Posted: Sun Mar 15, 2015 8:51 pm
by msbr
Hi,

I'm learning to use chipmunk and SDL together and I'm having some trouble to understand what is going on. I've been reading some tutorials online and wrote a little program to give it a try. I know that SDL and chipmunk coordinates are different and I'm struggling a bit with this. I want to create an object that will fall to the ground and then stop after bouncing a little. However, the object seems to be always offset, thus falling out of the screen bottom. Besides, when the object falls on the ground, it seems to slide a bit from side to side before coming to a rest.

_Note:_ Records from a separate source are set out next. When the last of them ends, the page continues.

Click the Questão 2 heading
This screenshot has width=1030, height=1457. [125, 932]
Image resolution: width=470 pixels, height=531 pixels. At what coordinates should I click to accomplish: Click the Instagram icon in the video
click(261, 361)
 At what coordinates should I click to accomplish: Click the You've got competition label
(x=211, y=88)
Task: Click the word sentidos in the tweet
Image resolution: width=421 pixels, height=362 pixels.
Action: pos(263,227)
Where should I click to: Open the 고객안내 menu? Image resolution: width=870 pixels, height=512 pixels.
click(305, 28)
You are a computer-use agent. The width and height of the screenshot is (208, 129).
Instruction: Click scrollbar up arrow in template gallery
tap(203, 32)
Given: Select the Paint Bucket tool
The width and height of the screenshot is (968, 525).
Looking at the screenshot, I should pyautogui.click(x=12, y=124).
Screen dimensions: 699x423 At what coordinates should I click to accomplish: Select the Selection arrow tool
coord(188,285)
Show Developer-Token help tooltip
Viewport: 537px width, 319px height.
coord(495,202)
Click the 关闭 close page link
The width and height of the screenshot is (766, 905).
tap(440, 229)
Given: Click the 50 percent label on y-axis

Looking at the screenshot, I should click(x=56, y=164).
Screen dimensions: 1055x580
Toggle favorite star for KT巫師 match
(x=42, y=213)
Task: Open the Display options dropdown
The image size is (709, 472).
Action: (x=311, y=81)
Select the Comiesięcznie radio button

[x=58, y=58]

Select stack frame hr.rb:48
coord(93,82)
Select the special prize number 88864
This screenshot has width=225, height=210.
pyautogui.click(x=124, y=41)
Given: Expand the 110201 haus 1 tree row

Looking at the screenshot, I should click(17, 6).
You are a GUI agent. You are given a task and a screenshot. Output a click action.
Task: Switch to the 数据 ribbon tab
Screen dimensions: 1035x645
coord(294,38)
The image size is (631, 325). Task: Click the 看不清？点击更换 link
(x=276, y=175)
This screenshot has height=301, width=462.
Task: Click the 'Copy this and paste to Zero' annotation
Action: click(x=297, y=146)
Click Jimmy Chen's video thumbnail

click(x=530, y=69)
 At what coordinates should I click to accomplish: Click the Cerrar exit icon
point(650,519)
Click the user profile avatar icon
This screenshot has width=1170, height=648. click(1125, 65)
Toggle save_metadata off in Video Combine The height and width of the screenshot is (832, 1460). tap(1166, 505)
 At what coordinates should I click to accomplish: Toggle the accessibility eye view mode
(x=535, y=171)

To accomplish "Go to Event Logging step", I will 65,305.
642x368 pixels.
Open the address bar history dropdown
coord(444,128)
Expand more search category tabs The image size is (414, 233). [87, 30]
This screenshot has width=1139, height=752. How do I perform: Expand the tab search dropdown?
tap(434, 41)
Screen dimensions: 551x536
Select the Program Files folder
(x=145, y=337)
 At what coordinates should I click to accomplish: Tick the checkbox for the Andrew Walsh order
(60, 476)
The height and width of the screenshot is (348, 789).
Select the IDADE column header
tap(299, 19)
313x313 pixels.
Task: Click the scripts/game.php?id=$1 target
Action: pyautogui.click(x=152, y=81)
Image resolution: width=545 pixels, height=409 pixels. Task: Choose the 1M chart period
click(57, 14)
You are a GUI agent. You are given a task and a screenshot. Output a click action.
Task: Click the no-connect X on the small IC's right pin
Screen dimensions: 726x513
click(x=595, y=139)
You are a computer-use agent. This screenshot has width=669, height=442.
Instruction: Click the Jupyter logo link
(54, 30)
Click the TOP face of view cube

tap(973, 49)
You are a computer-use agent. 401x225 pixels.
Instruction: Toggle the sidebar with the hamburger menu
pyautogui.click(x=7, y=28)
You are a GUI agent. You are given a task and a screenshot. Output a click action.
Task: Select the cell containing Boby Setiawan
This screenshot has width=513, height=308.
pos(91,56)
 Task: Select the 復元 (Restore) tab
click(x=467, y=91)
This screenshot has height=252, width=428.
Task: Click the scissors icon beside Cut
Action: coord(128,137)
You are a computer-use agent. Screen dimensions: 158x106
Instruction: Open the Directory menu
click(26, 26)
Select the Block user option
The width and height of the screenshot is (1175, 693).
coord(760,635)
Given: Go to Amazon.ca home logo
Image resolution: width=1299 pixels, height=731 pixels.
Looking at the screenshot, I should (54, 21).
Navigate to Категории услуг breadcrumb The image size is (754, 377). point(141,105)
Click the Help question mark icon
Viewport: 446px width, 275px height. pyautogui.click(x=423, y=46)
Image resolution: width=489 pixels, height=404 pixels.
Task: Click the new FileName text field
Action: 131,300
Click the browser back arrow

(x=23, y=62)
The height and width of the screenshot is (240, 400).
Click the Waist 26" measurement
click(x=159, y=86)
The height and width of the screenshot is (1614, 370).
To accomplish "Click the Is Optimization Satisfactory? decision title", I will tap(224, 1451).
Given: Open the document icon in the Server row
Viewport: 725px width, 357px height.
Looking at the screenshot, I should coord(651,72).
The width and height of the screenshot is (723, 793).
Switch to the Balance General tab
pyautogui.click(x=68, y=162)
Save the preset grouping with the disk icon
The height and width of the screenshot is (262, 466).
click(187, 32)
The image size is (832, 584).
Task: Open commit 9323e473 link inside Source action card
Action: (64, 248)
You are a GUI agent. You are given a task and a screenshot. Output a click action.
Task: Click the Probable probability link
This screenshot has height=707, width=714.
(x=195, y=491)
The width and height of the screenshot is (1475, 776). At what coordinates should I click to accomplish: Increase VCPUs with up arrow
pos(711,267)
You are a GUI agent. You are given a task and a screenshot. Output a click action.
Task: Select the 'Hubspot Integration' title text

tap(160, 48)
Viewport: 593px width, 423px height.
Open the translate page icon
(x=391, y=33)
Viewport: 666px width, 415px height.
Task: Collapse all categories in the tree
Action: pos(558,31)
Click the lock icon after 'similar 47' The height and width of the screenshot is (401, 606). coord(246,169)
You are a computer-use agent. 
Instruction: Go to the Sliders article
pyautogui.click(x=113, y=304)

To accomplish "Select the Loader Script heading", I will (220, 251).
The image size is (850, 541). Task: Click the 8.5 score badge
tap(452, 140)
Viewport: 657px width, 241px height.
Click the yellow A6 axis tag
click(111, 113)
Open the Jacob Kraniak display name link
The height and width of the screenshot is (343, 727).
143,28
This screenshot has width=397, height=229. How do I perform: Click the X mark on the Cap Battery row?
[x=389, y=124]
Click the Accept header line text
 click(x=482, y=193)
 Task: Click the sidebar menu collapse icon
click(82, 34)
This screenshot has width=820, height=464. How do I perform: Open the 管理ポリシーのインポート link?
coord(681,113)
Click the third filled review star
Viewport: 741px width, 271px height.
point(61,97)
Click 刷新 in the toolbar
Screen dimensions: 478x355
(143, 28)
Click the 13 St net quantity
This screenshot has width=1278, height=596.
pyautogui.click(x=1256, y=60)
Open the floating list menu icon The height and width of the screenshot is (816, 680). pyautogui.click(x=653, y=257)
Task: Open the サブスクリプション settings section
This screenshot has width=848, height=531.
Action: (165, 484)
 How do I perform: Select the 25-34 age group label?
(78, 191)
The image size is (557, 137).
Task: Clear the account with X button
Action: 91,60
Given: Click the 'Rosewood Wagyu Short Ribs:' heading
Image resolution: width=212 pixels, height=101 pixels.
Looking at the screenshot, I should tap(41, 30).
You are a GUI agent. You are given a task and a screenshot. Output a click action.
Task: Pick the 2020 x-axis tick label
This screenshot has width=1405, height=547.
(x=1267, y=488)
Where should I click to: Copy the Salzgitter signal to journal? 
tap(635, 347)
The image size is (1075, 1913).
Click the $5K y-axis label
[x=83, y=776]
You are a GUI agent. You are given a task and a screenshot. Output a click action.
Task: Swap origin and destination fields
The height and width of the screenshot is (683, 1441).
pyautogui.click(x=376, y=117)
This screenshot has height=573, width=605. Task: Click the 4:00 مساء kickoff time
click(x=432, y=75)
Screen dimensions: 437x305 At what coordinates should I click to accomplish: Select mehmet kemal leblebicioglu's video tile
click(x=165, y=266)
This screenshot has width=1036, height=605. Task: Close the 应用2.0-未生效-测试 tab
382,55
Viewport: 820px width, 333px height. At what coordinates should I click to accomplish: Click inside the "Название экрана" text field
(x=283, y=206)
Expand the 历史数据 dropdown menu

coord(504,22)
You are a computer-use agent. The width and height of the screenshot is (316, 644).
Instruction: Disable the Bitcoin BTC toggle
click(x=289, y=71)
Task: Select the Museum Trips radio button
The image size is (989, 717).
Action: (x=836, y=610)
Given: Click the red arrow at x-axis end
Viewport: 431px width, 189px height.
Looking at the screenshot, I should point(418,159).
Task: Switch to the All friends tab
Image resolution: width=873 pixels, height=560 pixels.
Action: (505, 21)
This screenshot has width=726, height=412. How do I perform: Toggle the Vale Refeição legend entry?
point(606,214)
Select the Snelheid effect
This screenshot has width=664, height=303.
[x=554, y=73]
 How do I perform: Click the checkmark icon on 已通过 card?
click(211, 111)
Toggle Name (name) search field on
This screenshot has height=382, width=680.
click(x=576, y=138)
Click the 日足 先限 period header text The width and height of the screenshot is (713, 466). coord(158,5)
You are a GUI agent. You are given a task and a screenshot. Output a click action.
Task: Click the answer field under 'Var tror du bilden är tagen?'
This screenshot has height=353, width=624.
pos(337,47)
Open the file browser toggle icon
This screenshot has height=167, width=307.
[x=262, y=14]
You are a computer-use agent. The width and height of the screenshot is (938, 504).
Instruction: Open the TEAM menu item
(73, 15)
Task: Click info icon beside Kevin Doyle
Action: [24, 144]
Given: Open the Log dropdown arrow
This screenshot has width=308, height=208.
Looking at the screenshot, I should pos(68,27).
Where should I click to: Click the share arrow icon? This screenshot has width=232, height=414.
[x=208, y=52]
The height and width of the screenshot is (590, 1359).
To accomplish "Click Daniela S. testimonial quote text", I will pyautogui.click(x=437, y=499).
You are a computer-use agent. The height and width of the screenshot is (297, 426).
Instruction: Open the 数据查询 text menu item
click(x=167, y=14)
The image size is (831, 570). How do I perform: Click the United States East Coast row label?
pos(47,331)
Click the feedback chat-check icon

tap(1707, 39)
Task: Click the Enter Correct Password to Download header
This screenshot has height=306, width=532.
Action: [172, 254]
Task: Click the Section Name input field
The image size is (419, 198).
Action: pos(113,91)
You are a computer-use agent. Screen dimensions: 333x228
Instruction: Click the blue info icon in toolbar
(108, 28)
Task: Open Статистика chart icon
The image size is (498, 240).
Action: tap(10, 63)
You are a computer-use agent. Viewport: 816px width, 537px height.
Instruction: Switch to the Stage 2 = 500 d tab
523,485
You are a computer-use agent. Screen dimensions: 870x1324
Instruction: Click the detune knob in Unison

I attached the code for reference (warning, it's ugly code :oops:).

Best regards.

Re: trouble understanding chipmunk's coordinate system

Posted: Mon Mar 16, 2015 7:56 pm
by ewing
Chipmunk uses Cartesian coordinates, the same you find in any math book:
- X increases to the right
- Y increases upward
- Rotations go counter-clockwise (right-hand-rule) and are in radians.
- Additionally, x and y positions represent the center of an object.

SDL on the other hand:
- X increases to the right (same)
- Y increases downward (inverted)
- Rotations go clockwise and are in degrees
- x and positions represent the top-left corner of an object

So every time you want to draw your Chipmunk object in SDL, take your Chipmunk values and:
- Invert the Y (e.g. invert_pos_y = SCREEN_HEIGHT - chipmunk_pos.y)
- Shift the x and y by 1/2 the width and height of your object
- Convert radians to degrees (chipmunk_angle * (360.0 / (2 * PI))
- flip the sign of the angle

Re: trouble understanding chipmunk's coordinate system

Posted: Mon Mar 16, 2015 11:26 pm
by msbr
Thanks for your reply. I'll change my code to follow what you said.

Is the origin point the same for SDL and chipmunk (top-left corner)? Or this does not matter at all?

Best regards,

Re: trouble understanding chipmunk's coordinate system

Posted: Tue Mar 17, 2015 1:35 pm
by ewing
Chipmunk origin is effectively <0,0>, but remember that Y increases upwards.
Since Chipmunk doesn't draw graphics, it is up to SDL or your drawing library where to put stuff.

But to start with, maybe it will be easier for you to conceptually think of Chipmunk's <0,0> in the bottom-left corner.